Anyone know what the difference is? I used the comparison tool on Garmins site, and the only difference it shows is that the 60csx is a tad smaller, and the 76csx comes w/ a 128M card vs the 64M card w/ the 60. Even retail is about the same.


----------



## ahb (Apr 28, 2005)

76 floats. it's designed for marine use. as far as I understand, the guts are the same.


----------



## wallrat (Nov 29, 2006)

That makes sense. I do see that on the specs now. Thanks.


----------



## Philo Beddoe (Mar 6, 2004)

*just go the gpsx 60*

looking forward to playing around with it. Little concerned about reviews on read about the accuracy of the garmin topo maps though.


----------



## gps_dr (Feb 27, 2007)

Hi,
The 60CSX & 76CSX are *identical* internally down to the firmware. Button layout & case are different. Some prefer the less wide 60 and can operate it one-handed. I prefer the 76 layout. To me it is easier to handle & I can lay it down on a surface & operate it one handed too. When I'm hiking I often stick it in my thigh pocket if I'm not creating a track.
I get 7-8 satellites in my living room. IMHO they have the best sunlight readable display, especially for handlebar use. I also have a Lowrance that has the prior generation SIRF II gps receiver chip. Lowrance & Magellan TOPO has more elevation points in their data, allowing the topo to display 50' elevation contours. The Lowrance basemap also shows a lot more detail compared to the Garmin, but they don't do auto-routing on the roads.
Topo road data on all of them are usually, cheap, basically non-updated information.

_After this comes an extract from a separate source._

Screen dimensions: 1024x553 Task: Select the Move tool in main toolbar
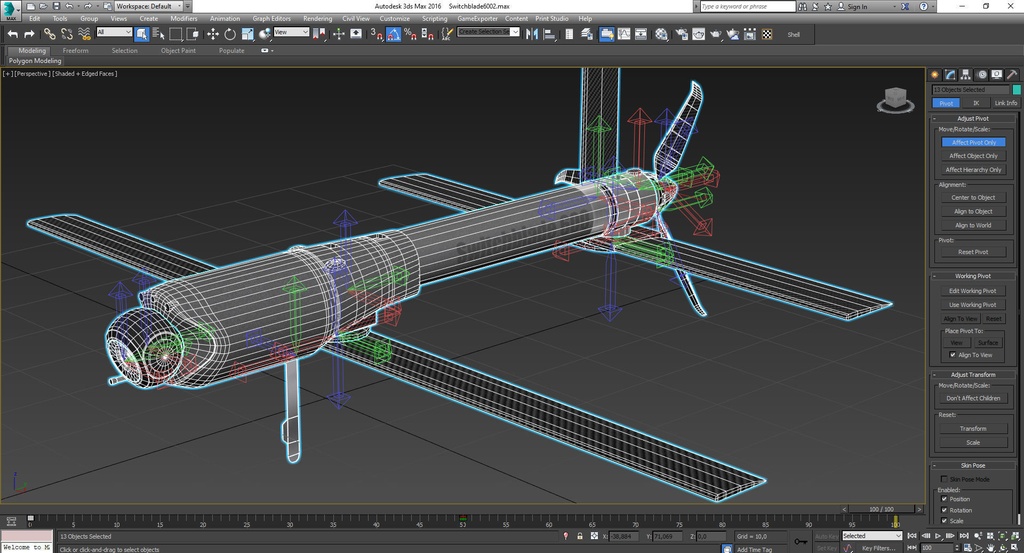coord(212,34)
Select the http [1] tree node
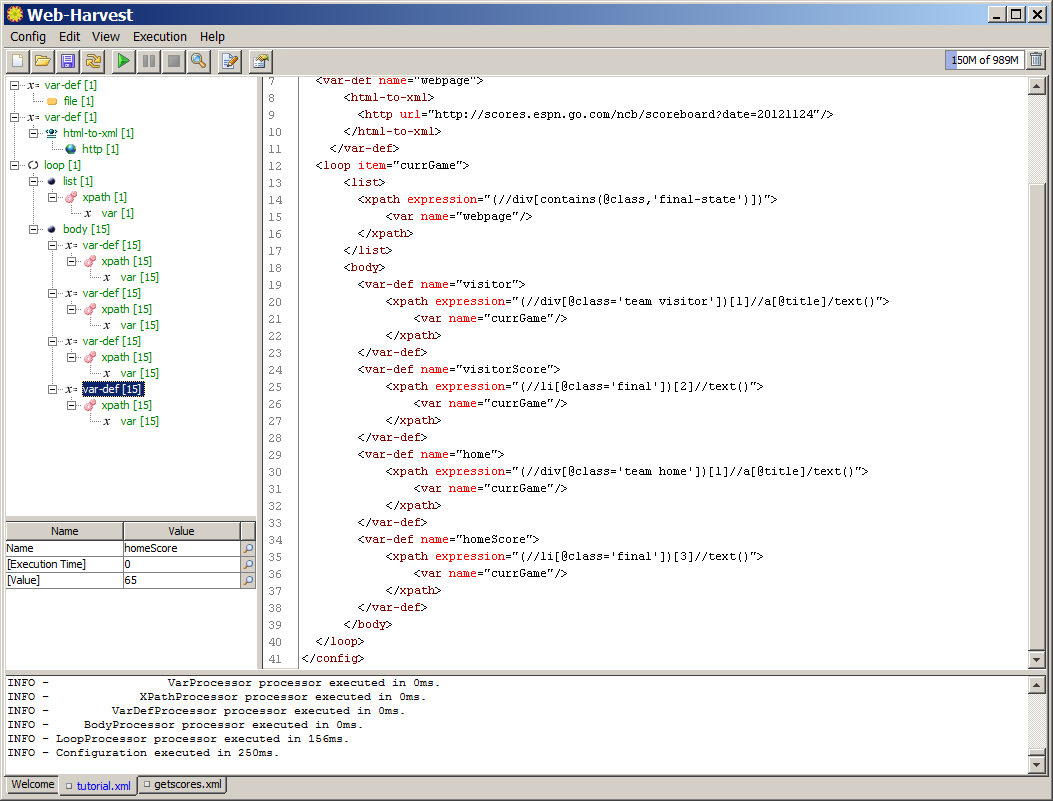The image size is (1053, 801). 99,149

I've been using a plain non-mapping Garmin 76 for the last 3 years mapping bike trails in/around Denver. I have the tracks available on my websites, along with Google Earth .kml files for viewing satellite imagery. The 76CSX Color unit, allows me to know more about my surroundings with the MapSource data. Having color tracks helps me differentiate the tracks.
*My site is http://home.earthlink.net/~gps_dr
Many of my trails, along with trails around the country are available on http://trailcentral.com
*


----------



## pixelninja (Jan 7, 2004)

I'm also considering these 2 units. It seems that the 76 has the slight edge because it floats and also comes with a larger memory card.

A few Questions: 
1) Are the dimensions of the 60 shown on Garmin's site (2.4" x 6.1" x 1.3") with or without the antenna?

2) Does the antenna give it better reception than the 76?

3) Can these units take any size microSD card? i.e. can either accept a 1GB or 2GB microSD card?

Thanks in advance, guys.


----------



## slocaus (Jul 21, 2005)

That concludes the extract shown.